Oakland homicide detectives, the Alameda County District Attorney's Office and the internal affairs units of the Oakland and BART police departments launched administrative investigations into the shooting.
The descriptions given by several eyewitnesses do not appear to square with the police account.
"When they turned here at the corner, there was," said the eyewitness who saw the confrontation through her window, who identified herself only as Letty. "I wanna say about 10 policemen, all gathered together and then I saw this man walking backwards, like this, (hands up on both sides), saying 'Shoot me, shoot me, shoot me' and the police,
"I didn't hear none of the police say anything, they were just gathered together, following him while he was walking backwards all the way through that street," she said Letty."And then all of a sudden, I hear a little pop and then right after that I hear 'bup, bup, bup, bup, bup!'"
The BayCitizen reported, according to eyewitness interviews, that the man was wearing two backpacks - one on his back and one on his front, and was shot after he tried to reach inside one. Police say nothing about a back pack..
Fourteen-year-old Florencia Osores told the BayCitizen that she watched the shooting out her window with her family. Osores said she saw about "fifteen" cops in pursuit. The man stopped running and turned around.
"The cops said ‘stop,'" she said, adding that he turned his back to the officers and "looked like he was taking something from his bag." According to the teen eyewitness, that was when the cops opened up with a barrage of fire. "I've never seen the cops versus a person before," she said. "They shouldn't be trying to kill him. Couldn't they have shot him in the leg?"
Ill Prepared for Crisis Intervention
Mesha Monge Irizarry knows a great deal about police overreaction and a lot about the impact of the 50,000-watt tasor, which the police claim was ineffective in stopping the man. Irizarry, who has given courses to the police in non-violent escalation, saw her own 23-year-old son, Idris Stelly, killed in a barrage of 48 bullets in 2001.
"It's a common practice for police to all starting firing at once," Irizarry said. "They know when they shoot together, it's almost impossible to find out who shot first, or whose bullet ended a life."
She said she's extremely suspicious about the police claims that the tasor didn't stop the man or even slow him down.

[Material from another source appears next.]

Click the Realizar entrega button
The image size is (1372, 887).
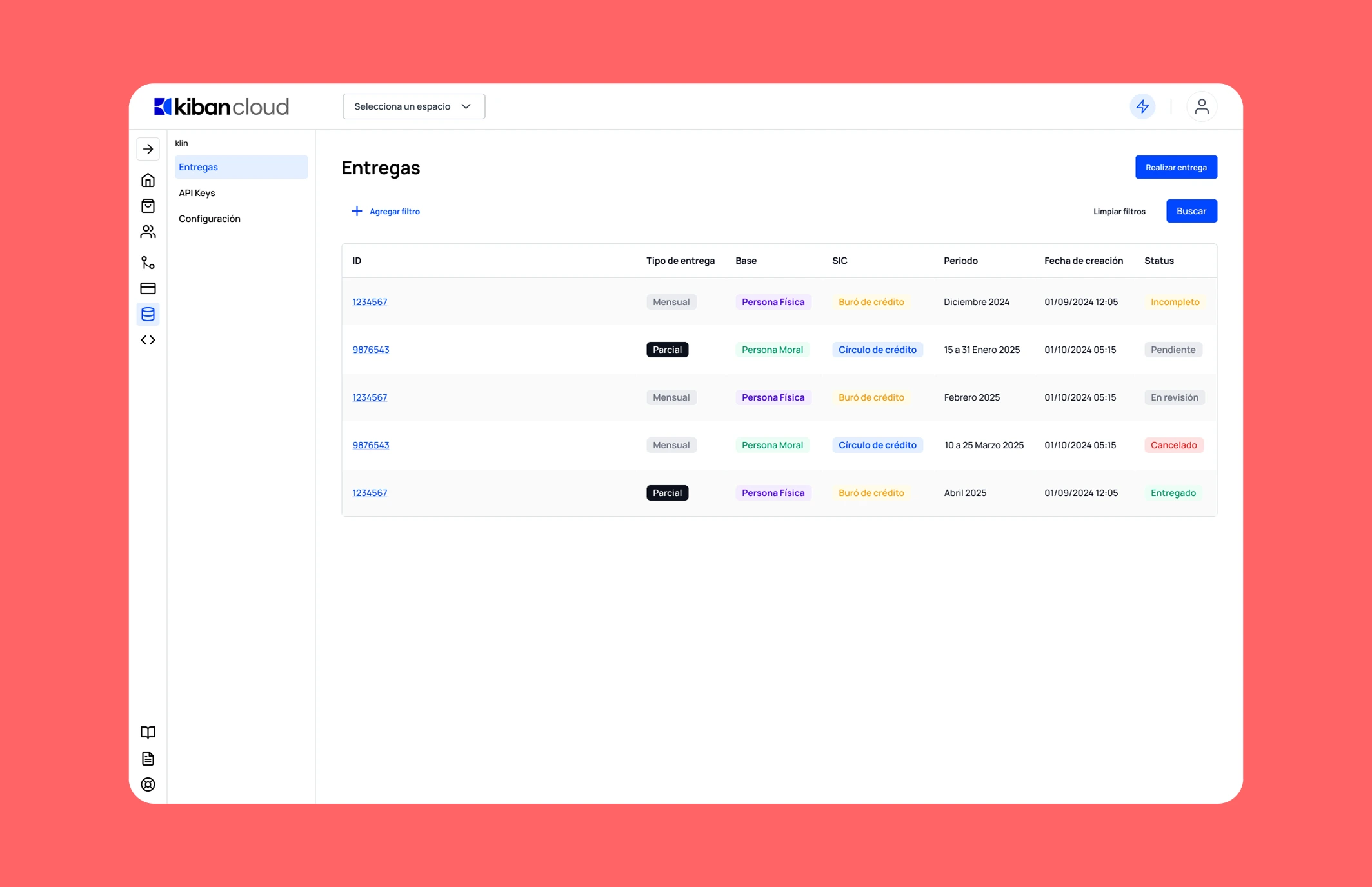click(1175, 167)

"There's no such thing as it doesn't have any effect, like the police are claiming. They're full of bull. It's not like a little shock from a faulty circuit. It totally shuts your body down. Many people have died from one application."
James Keys, chair of San Francisco City and County Board of Mental Health, also has doubts about the police claims regarding the tasor having little or no effect. "I find it hard to believe that they shot him like that with tasor several times and he kept going," Keys said.

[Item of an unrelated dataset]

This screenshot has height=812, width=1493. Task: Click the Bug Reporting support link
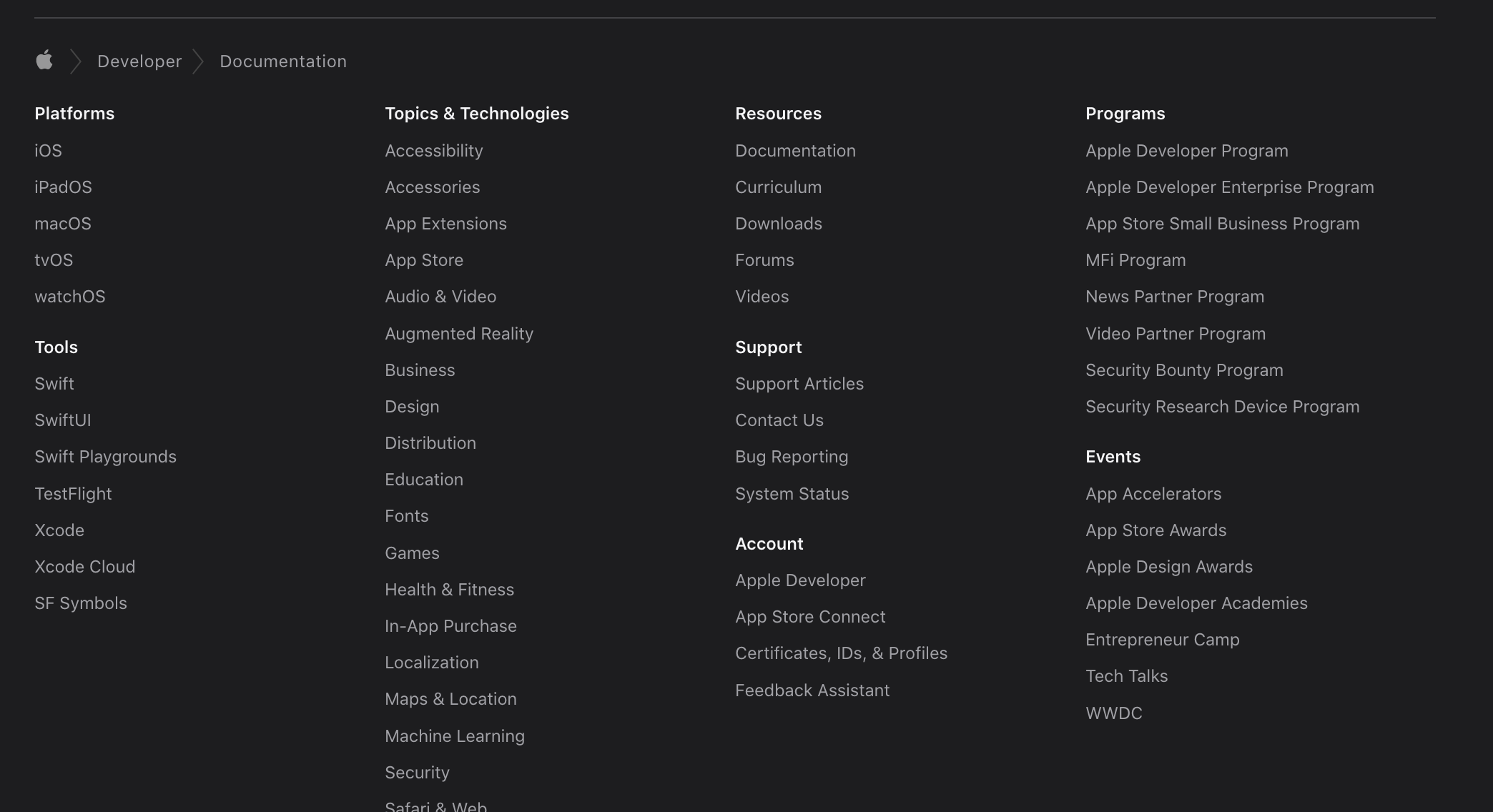792,457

Keys said the Oakland Police Department has failed "for decades in dealing with situations like this. ... I cannot understand why they couldn't subdue that man without using a kill shot."
Beyond the difficulty of dealing with crisis intervention, Keys said there is a long-term issue of trust regarding the police.

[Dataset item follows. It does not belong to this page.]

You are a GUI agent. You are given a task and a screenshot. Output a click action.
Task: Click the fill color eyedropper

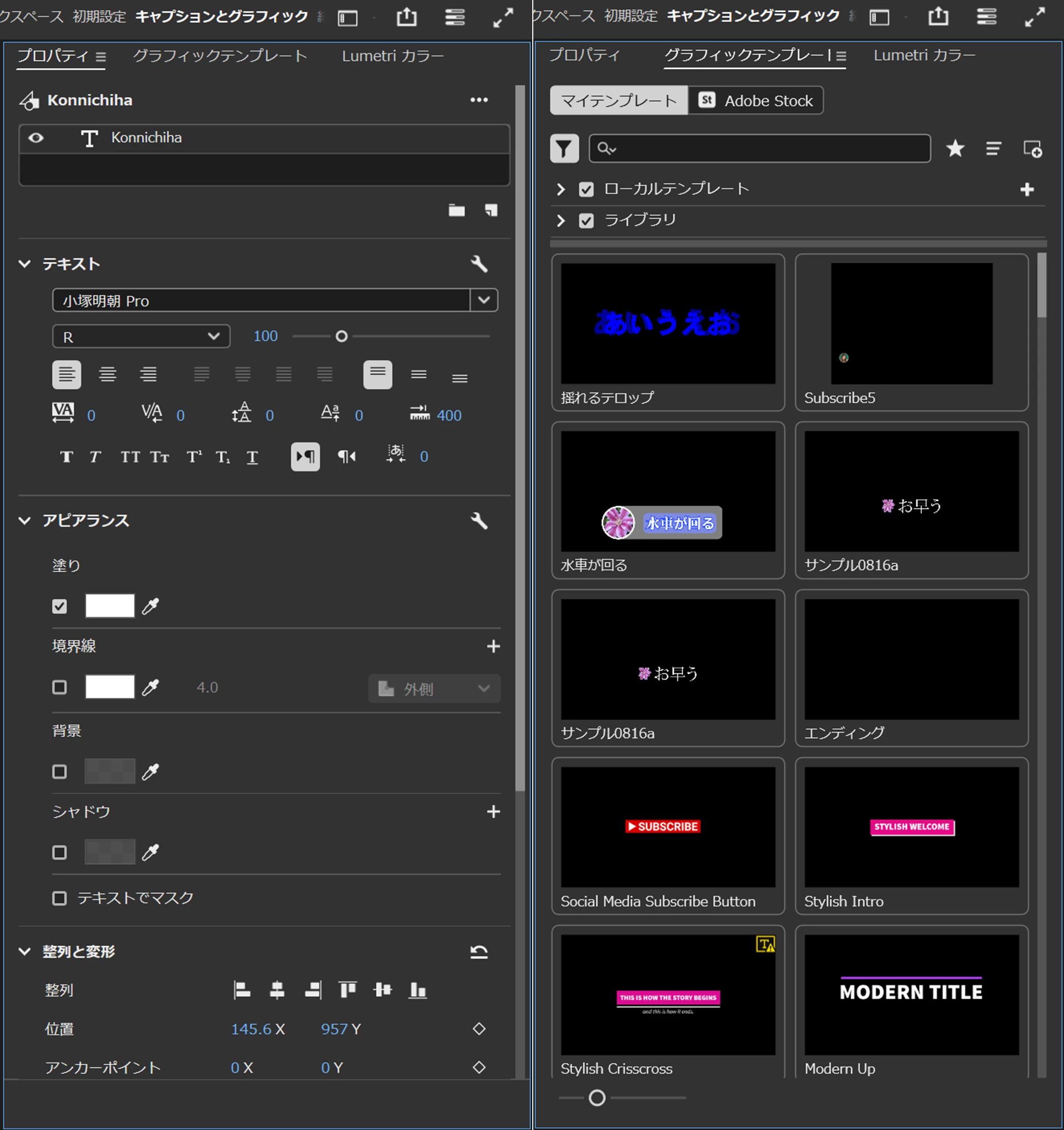pos(150,606)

"I grew up in Oakland as an African-American ... and the police have never dealt well" with black and brown people, Keys said. "The prevailing attitude is that white officers kill" people of color.
Mayor Ron Dellums released a statement on Saturday, joining the police and BART officials in urging calm.
"Anytime there is a loss of life, it is a matter of great concern and sadness for us all," Dellums said in his written statement. "It is extremely important that we as a community continue to work together in order to provide a safe and secure environment. Therefore, a thorough investigation of the circumstances surrounding this death has begun."
However, in the aftermath of the Oscar Grant killing, there is mounting public concern about the police resorting to excessive force.
"People are very scared," local resident Juanna Nieva told one reporter, "I am really worried for kids. People are living in fear in Oakland."